Bertrand Ludes : Tout d’abord, je tiens à rappeler que nous avons une organisation et des missions qui sont totalement différentes, avec le Centre de dons des corps. Nous, nous avons une mission médico-légale, les corps nous sont confiés sous scellés et sont rendus à la famille avec un permis d’inhumer. Les corps que nous accueillons sont déjà dégradés, nous accueillons à demeure soit les officiers de police, des magistrats, nous sommes très monitorés. Ce qui s’est passé là-bas ne pourrait jamais exister dans nos murs.

Je pense que ce qui est important comme leçon à retenir, c’est de rappeler à tous les acteurs et tous les maillons de cette grande chaîne, qu’il faut respecter les corps, oui, mais aussi associer les familles au plus près, si possible. Au quotidien, nous faisons attention à répondre présents auprès des familles, nous sommes très vigilants. Pour chaque famille qui se présente à nos portes pour une identification ou un recueil, nous tenons à leur disposition une psychologue clinicienne. Il s’agit de morts violentes, les familles sont très en colère dans leur deuil qui est très particulier. Elles ne se trouvent pas dans le même état d’esprit qu’une personne dont le défunt a choisi, dans sa très grande humanité, de faire don de son corps à la science.

AJ : Il y a quelques mois, le Parisien révélait l’existence d’un rapport interministériel de 2016, jamais rendu public, qui pointait les failles de la médecine légale en Île-de-France. Selon la mission interministérielle, l’Institut médico-légal devait connaître « une réforme plus en profondeur », il affirmait qu’« une implantation dans un hôpital public est indispensable à moyenne échéance », notamment pour bénéficier d’une « mise à disposition facilitée des outils nouveaux d’imagerie et de biologie médicale pour faire de l’IML de Paris une référence en matière de médecine légale ». Qu’en est-il ?
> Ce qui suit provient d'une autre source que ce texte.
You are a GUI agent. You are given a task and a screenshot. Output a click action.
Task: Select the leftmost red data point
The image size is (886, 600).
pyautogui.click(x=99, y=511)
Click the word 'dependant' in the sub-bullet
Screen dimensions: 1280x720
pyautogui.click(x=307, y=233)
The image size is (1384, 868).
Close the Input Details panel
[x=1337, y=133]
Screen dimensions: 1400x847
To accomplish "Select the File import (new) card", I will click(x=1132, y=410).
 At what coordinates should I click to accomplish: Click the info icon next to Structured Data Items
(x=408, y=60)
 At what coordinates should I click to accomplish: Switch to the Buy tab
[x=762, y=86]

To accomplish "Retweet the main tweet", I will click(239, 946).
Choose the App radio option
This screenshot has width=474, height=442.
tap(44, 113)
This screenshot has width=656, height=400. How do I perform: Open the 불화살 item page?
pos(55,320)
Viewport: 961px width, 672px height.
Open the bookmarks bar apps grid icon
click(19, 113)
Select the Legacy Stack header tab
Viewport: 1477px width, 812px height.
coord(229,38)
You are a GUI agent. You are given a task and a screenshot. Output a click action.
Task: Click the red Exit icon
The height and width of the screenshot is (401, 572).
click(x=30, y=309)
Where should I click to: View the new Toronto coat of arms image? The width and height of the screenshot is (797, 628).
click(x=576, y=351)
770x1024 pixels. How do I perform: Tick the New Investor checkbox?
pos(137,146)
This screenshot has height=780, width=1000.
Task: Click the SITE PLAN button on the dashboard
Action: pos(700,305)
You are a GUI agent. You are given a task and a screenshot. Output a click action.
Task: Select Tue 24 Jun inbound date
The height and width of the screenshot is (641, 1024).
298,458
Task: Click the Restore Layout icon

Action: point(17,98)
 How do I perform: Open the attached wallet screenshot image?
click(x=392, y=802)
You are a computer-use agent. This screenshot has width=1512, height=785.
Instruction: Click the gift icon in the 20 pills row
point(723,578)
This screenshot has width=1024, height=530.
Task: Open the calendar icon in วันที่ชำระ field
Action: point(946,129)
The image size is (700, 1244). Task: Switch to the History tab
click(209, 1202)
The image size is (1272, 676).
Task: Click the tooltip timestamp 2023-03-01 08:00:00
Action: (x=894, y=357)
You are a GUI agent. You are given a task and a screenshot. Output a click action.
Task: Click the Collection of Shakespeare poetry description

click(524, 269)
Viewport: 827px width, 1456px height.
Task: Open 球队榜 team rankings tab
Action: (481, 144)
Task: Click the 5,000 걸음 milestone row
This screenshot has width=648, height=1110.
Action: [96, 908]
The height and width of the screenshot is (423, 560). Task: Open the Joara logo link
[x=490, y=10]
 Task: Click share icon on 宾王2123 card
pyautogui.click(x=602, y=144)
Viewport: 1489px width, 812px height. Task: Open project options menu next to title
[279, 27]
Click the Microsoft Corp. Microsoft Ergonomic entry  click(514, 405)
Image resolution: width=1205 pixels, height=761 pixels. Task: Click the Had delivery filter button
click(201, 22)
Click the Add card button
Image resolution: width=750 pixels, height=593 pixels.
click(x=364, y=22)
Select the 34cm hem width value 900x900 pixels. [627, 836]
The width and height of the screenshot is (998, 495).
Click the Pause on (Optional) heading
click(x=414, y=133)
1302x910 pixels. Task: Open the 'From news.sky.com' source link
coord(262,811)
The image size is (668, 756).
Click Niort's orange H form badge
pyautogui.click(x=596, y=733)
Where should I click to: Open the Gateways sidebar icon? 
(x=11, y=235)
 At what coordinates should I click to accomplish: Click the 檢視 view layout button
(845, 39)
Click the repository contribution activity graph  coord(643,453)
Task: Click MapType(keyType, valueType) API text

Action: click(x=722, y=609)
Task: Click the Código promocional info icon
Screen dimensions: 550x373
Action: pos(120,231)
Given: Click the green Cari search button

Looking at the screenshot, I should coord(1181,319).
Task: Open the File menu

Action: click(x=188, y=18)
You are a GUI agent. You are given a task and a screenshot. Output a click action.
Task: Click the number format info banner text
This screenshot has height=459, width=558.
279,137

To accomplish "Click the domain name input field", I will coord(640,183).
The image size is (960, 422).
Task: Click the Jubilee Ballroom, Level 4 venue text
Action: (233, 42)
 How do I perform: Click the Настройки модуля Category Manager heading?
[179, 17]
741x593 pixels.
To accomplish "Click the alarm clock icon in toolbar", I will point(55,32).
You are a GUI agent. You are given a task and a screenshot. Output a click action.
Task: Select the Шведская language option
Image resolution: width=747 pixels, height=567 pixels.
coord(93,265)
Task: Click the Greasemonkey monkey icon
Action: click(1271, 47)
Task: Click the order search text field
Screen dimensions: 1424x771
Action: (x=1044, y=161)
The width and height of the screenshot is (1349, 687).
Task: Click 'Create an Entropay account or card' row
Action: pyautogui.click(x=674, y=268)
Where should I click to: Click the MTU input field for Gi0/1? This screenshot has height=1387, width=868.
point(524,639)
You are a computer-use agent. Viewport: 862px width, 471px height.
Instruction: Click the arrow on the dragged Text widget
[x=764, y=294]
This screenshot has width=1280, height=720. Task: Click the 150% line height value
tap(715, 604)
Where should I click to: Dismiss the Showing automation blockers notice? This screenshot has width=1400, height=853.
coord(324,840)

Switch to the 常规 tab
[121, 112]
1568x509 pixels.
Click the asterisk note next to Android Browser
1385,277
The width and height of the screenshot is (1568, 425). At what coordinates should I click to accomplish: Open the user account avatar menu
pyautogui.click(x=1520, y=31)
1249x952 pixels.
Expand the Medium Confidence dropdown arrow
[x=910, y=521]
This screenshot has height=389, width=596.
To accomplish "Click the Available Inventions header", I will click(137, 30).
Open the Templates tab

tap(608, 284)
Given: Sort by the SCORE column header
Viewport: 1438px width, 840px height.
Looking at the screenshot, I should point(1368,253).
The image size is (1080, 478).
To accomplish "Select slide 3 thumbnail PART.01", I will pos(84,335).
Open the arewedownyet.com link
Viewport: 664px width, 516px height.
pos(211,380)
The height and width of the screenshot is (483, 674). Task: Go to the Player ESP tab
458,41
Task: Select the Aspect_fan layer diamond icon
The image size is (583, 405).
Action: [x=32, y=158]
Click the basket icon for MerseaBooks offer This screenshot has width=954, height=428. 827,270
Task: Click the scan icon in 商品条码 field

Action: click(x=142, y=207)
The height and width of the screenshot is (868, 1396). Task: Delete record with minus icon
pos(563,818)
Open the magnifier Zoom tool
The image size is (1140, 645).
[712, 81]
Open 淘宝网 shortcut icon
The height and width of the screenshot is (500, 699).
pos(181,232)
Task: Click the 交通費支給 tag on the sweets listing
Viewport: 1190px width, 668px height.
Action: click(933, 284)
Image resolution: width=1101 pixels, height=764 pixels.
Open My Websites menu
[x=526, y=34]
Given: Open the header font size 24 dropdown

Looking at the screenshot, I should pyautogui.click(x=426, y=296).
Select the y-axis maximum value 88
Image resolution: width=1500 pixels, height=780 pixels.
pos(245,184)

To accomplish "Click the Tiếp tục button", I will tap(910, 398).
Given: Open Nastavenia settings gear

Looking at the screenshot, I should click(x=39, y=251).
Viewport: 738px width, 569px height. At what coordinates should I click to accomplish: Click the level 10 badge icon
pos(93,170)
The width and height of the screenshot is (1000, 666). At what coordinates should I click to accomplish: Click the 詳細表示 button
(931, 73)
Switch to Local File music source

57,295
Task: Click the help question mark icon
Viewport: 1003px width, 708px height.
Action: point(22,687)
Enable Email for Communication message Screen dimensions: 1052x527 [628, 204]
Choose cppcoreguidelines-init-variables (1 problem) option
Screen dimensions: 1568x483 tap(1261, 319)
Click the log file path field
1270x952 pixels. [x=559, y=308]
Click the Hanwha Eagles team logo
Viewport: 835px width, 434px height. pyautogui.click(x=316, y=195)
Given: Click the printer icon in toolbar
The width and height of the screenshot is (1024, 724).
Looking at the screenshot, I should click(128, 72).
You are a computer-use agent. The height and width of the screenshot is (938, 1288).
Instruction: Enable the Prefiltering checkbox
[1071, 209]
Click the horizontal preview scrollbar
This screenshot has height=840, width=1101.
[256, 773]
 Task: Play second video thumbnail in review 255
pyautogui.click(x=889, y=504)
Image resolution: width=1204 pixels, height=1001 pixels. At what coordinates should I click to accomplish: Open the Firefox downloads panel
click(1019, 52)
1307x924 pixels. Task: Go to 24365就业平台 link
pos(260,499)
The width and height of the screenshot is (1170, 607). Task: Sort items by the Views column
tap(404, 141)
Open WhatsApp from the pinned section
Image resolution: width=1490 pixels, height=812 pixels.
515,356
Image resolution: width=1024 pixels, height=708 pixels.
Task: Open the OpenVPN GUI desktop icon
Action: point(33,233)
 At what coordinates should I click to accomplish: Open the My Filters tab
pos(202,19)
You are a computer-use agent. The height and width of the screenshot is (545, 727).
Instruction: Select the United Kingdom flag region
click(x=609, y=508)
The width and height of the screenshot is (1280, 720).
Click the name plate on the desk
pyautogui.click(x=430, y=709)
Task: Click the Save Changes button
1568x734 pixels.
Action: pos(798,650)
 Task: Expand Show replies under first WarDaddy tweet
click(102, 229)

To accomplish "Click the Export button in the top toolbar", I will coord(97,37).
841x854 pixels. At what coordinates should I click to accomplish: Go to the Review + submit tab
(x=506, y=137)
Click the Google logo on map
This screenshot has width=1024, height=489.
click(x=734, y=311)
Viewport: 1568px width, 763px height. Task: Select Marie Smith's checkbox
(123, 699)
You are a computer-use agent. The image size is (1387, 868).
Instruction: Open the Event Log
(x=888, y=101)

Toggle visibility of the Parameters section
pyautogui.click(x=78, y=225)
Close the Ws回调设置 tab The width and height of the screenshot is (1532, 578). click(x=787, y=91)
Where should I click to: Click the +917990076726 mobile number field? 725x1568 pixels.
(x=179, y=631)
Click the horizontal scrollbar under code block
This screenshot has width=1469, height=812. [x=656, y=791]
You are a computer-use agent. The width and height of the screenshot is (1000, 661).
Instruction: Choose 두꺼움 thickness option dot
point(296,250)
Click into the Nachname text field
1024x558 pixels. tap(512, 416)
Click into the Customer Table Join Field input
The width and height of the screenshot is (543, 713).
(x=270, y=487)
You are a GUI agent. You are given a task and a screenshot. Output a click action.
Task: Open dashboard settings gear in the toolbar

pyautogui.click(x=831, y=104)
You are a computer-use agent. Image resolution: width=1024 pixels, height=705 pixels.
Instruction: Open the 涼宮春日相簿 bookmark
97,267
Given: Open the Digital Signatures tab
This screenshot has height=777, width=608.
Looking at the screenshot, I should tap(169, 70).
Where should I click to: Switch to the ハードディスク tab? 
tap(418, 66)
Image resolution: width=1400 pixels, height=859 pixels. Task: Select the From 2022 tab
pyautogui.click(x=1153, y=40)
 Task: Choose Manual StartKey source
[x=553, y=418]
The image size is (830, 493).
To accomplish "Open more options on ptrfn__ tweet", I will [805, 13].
Bertrand Ludes : Depuis 2016, depuis les attentats, beaucoup de choses ont changé. Nous avons obtenu le scanner pour les imageries post-mortem, nous avons effectué des travaux de réfection de l’électricité, avons refait intégralement la salle de présentation pour l’accueil des familles. Comme beaucoup d’institutions publiques, nous effectuons ces travaux par tranches pour maintenir l’activité quotidienne. Nous allons bientôt renouveler l’installation du froid. Je n’évoquerai pas ici la question du rattachement à l’hôpital public, mais pour le déménagement des services hors du bâtiment Quai de la Rapée, c’est un projet qui a été longtemps à l’étude, oui. Mais ces choses-là prennent du temps car il y a un aspect foncier et budgétaire conséquent pour conserver cette institution intra-muros et bénéficier d’équipements avec les nouvelles technologies. Les équipes poursuivent leur travail, cela prend du temps.